Durant les six derniers mois de 2003, 40 000 filles ont été inscrites. À la fin de la campagne, l'UNICEF espère inscrire 600 000 filles et obtenir la parité des sexes dans les écoles turques. Alors qu'il est encore trop tôt pour connaître le succès de la campagne 2004-2005, l'initiative conjointe de l'UNICEF et du MoNE a fait des émules. À Bingol, 24 enseignants, équipés de véhicules fournis par le bureau du gouverneur, ont passé leurs vacances d'été à faire du porte à porte dans 72 villages, munis de manuels bleus préscolaires. Leur succès est notable : 400 enfants, dont trois-quarts sont des filles, ont revêtu l'uniforme, pris leur cartable et sont allés à l'école en septembre.

Pour ce qui est de la promotion de l'éducation, il est plus difficile de mesurer les progès accomplis. Au Forum pour la Campagne en faveur des filles qui a eu lieu à Izmir en août 2004, le gouverneur Yusuf Ziya Göksu a annoncé qu'il déclarait l'« état d'urgence » ajoutant qu' « à Izmir, tous le enfants seront scolarisés ». L'UNICEF a également fait appel au ministère des Affaires religieuses pour obtenir son soutien. Chaque jour, dans son prêche, l'iman met l'accent sur l'éducation obligatoire pour les filles et les garçons selon la loi islamique. « Envoyer les filles à l'école est un moyen de transformer la société et de toucher les enfants et les familles les pauvres, les plus marginalisés et les plus exclus de la vie sociale », a indiqué le Représentant de l'UNICEF dans le pays, Edmond McLoughney. « Arriver à ce que les familles envoient chaque matin leurs filles à l'école peut mettre fin à des pratiques perpétuées de génération en génération.

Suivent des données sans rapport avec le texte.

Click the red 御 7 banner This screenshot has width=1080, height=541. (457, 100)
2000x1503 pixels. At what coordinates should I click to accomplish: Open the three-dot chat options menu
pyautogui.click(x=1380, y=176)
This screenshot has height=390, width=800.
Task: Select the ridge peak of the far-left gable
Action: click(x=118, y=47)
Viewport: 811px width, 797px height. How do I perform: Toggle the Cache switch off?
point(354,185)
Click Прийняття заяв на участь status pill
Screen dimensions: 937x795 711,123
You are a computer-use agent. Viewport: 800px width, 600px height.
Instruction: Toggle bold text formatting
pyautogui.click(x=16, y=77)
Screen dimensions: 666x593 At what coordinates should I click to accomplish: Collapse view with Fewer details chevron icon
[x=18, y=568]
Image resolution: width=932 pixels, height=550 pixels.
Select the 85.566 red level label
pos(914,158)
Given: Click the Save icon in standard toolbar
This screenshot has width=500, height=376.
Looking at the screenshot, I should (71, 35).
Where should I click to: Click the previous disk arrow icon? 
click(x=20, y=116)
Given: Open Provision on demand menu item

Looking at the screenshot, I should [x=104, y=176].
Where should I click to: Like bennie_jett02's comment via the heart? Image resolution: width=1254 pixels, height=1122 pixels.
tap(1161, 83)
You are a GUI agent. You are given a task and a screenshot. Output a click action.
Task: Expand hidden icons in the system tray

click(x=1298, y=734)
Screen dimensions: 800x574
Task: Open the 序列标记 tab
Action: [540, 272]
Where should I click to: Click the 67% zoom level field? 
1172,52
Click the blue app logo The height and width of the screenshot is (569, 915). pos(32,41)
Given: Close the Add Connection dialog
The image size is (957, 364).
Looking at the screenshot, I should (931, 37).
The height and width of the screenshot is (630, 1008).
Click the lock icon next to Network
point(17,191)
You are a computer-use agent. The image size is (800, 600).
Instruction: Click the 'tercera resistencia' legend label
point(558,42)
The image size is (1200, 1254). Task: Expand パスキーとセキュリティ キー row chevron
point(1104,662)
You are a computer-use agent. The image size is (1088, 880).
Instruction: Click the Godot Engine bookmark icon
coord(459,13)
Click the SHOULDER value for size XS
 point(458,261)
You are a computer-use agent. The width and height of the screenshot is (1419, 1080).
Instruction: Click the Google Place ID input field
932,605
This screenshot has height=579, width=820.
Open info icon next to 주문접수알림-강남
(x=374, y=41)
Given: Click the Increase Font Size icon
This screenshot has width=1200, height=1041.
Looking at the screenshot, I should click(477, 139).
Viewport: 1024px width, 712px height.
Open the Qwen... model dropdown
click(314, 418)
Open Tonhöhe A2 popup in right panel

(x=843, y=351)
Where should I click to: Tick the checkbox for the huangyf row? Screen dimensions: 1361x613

Cela ne changera peut-être pas fondamentalement les attitudes des générations actuelles de parents, mais si leurs filles ont accès à l'éducation, elles feront la même chose pour leurs propres filles. Il ne sera plus nécessaire de les pousser à le faire. »
Biographie
Lynn Levine est l'auteur de plusieurs guides touristiques, dont le Frommer's Turquie. Elle a travaillé avec les bureaux extérieurs de l'UNICEF durant l'été 2004 sur la Campagne en faveur de l'éducation des filles.